Anamnese

Das ausführliche Gespräch mit dem Patienten ist der erste und auch gleichzeitig entscheidende Beginn zum Verstehen der Krankheit.
Im Vorfeld hierzu füllt der Patient einen umfangreichen Fragebogen aus, an dem meist Familienangehörige oder Eltern mithelfen, die sehr oft auch inzwischen vergessenen Zusammenhänge zu einem weitgehenden, vollständigen Lebensablauf niederzuschreiben.
Hier sind Krankheiten oder Belastungen der Eltern vor und zum Zeitpunkt der Zeugung genauso wichtig wie ein Wohnungs- oder Arbeitsplatzwechsel, Zustand und Bauweise der Behausung, deren örtliche Gegebenheiten etc.. Einen starken Einfluss auf mögliche Entwicklung von chronischen Krankheiten haben Schocks, Unfälle, Operationen, Zahnversorgungen, Impfungen, Reisen in ferne Länder mit mangelnder Infrastruktur etc..

In den Belastungen der Vergangenheit finden sich in der Regel die Krankheitsauslöser oder eine Reihe von Faktoren, die in ihrer Gesamtheit letztlich zur jetzigen Situation geführt haben.

Belastungen der Eltern übertragen sich in bestimmtem Ausmaß auf das ungeborene Kind.

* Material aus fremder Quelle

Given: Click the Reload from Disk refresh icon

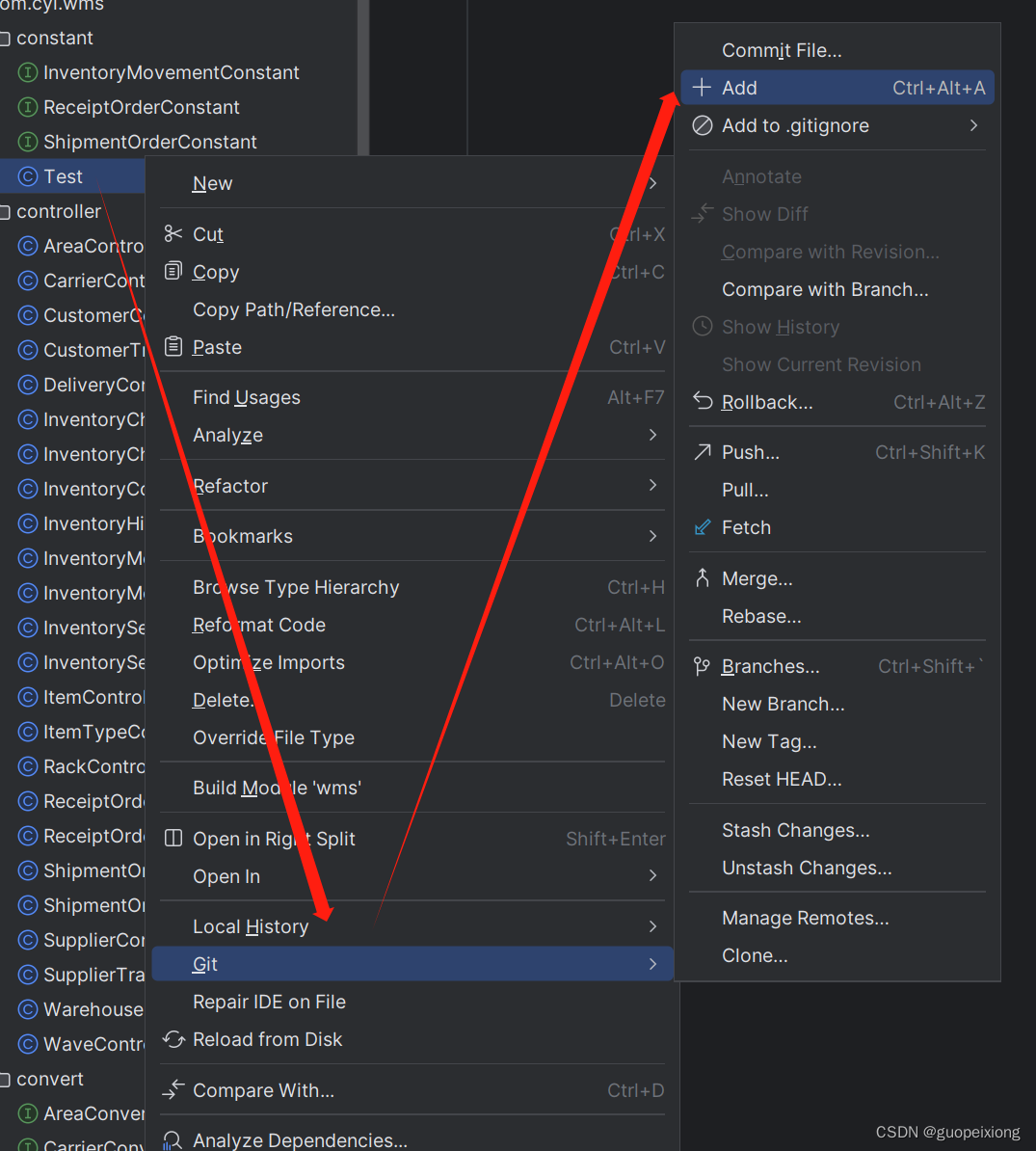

In der Integralen Medizin machte ich immer wieder die Beobachtung, dass chronische Krankheiten in den meisten Fällen schleichend beginnen.
Es kann jedoch sehr häufig der genaue Ablauf der Erkrankung durch die Erstellung eines Zeitrasters der verschiedenen Lebenssituationen des Patienten erkennbar gemacht werden.
Nach meinen Erfahrungen finden sich häufig - fast auf den Tag oder die Woche genau – immer wiederkehrende Ereignisse im Leben eines Patienten, die in der Gesamtheit wie 'ein Pfad in der Wildnis' letztlich den Gang der späteren Krankheit aufweisen können, wenn man ihn erfragen und auch als solchen erkennen kann.